Since more than 50% of the human population lives in cities, the complex system of urban infrastructures influences everyday life more than ever. Most cities we live in have not been designed for such dense population with intense mobility, therefore they have grown organically. It has resulted in many cases in a car-centric design which has obvious implications for the environment, human health as well as social structure.
Our first year PhD student Luis Guillermo Natera Orozco’s research topic is about understanding the interaction between the underlying infrastructure of urban life with human mobility. Urban infrastructures and mobile phone data have been used to understand the topological constraints and urban mobility motives. However, the interaction between infrastructure networks and mobility flows is still unknown.
How to interpret a city as a network?
Cities and their mobility infrastructure can be characterized as a multilayer network, with layers that contain the streets, bicycle infrastructure and massive public transport like metro, light rail train and bus rapid transit systems (BRT).
Luis proposes to explore the multimodal mobility and the underlying multi-layer infrastructure network following a network science approach, to understand the impact of the different layers of the urban infrastructure network in which trips are made and the effects of the missing links in and between its layers.

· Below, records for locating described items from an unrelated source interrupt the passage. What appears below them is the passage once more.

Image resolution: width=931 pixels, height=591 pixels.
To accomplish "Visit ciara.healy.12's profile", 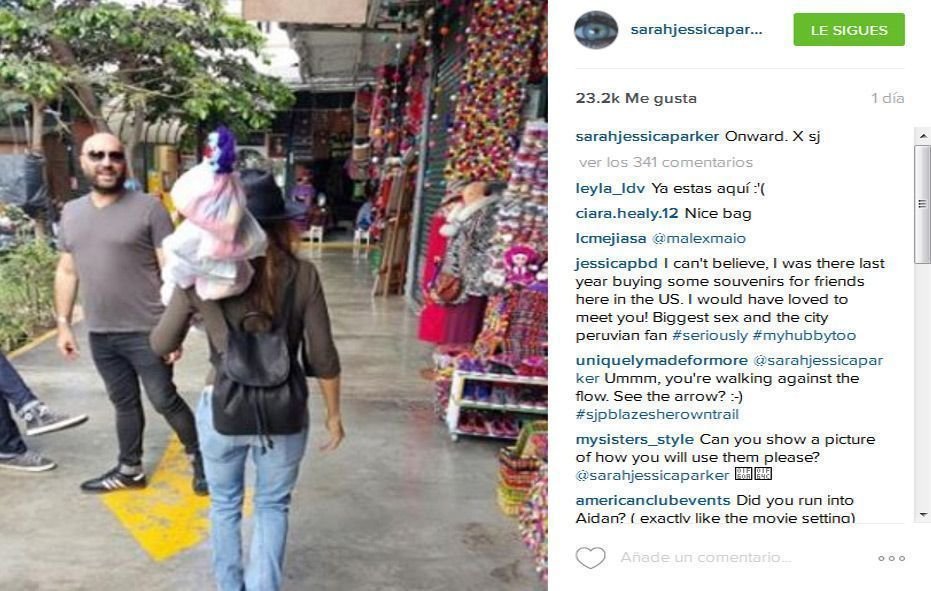I will 626,213.
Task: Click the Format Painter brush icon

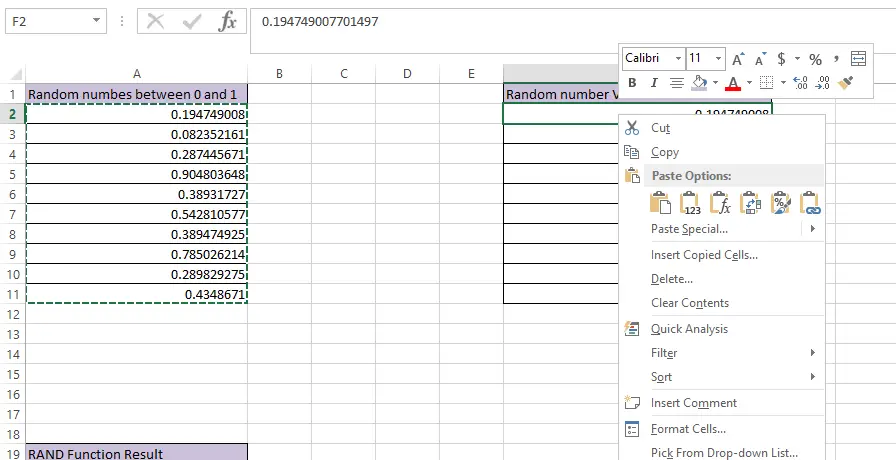Action: [x=846, y=83]
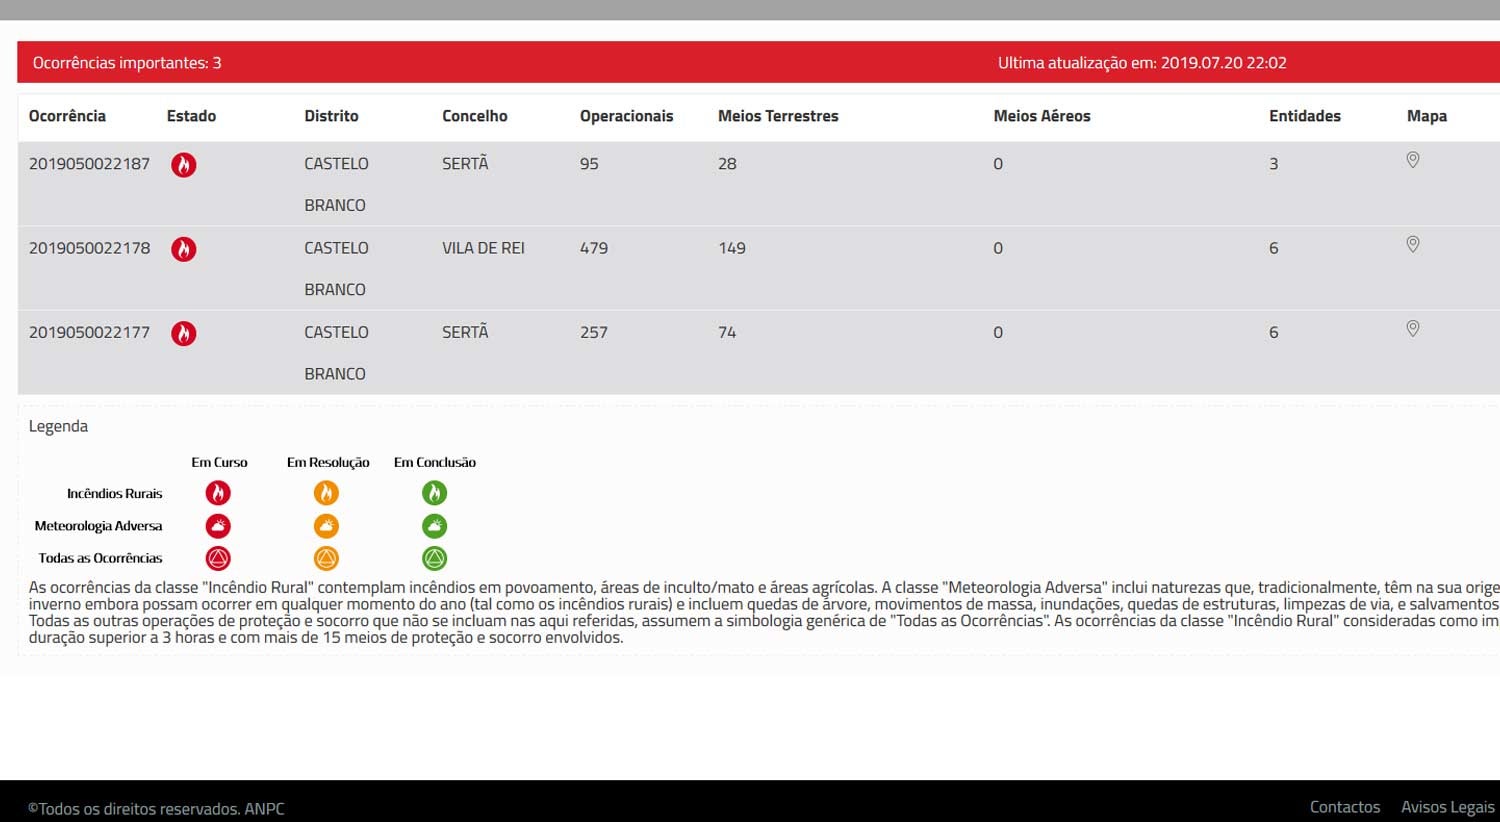This screenshot has width=1500, height=822.
Task: Click the Operacionais column header
Action: (626, 116)
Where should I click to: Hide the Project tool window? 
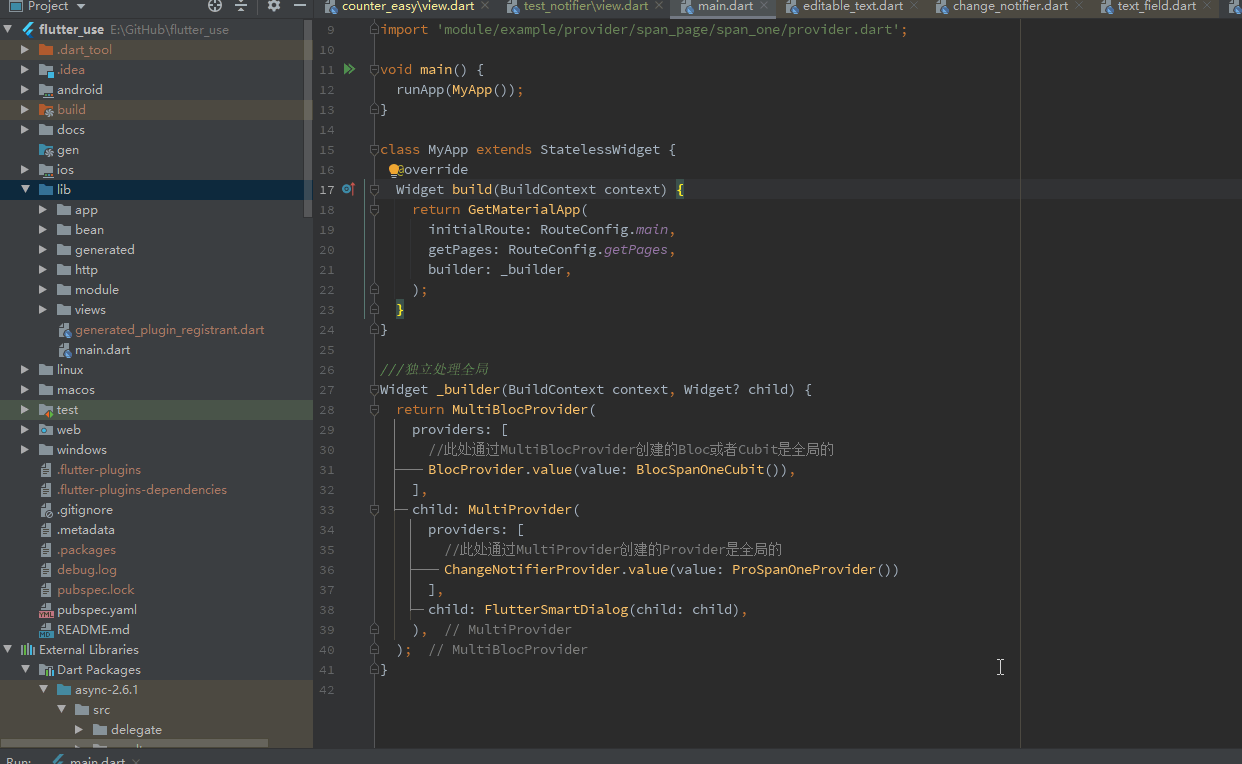pos(299,6)
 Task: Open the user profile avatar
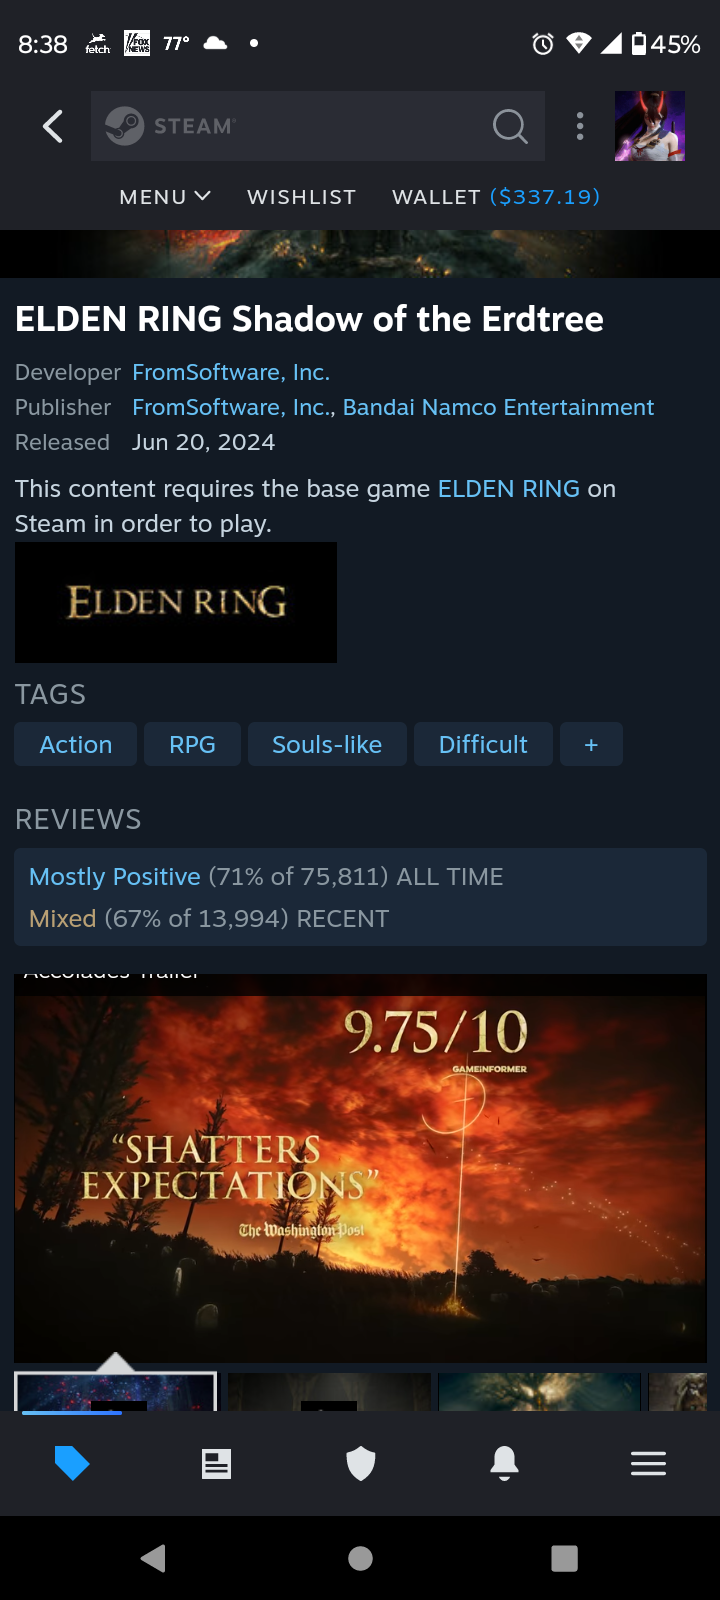click(650, 126)
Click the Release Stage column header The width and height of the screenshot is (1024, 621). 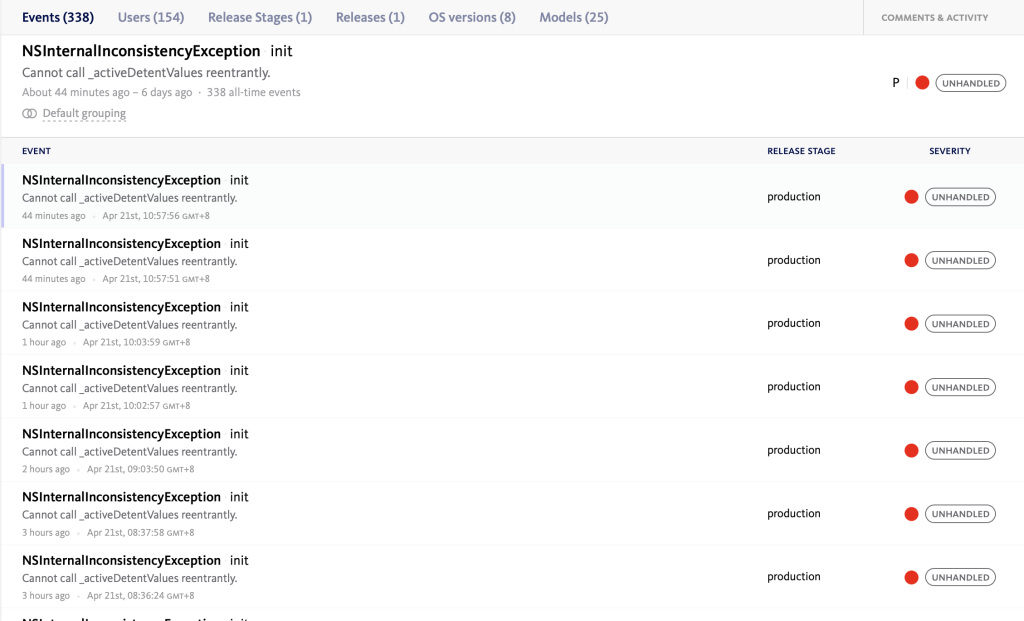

For this research, he will use data from OpenStreetMap and datasets related to how people move in a city, such as public bike systems and mobile applications like Strava and Moovel.
With this network science approach, he wants to answer the question of what is the impact of the multilayer infrastructure network on urban mobility choices in a city. How multimodal human mobility within a city and the missing links (eg. a metro station under construction) affect their lives. Answering these questions can help policymakers to build data-driven models to optimize citizens' mobility within these data-rich multi-layer urban networks called cities.